## [Data extracted from a collection]
__________________________________________________

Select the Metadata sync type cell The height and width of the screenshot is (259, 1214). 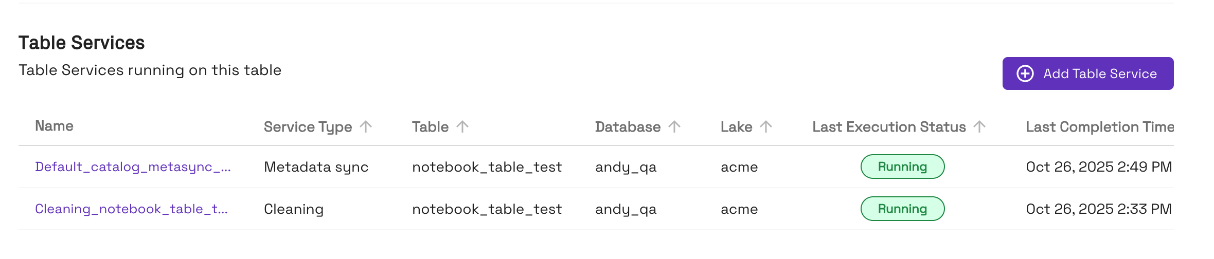316,167
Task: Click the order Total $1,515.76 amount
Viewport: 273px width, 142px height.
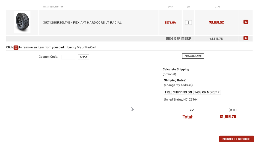Action: click(x=228, y=117)
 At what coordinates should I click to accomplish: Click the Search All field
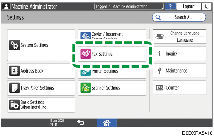(179, 17)
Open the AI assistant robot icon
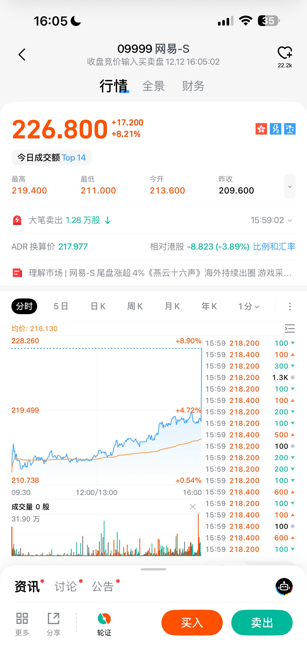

__________________________________________________

## [Work order]
From the line containing "At what coordinates" through the last line of the records, both included, output those lines exactly and nothing else; skip the pictures.

## [Solution below]
 At what coordinates should I click to accomplish: Click the Search All field
(179, 17)
Open the AI assistant robot icon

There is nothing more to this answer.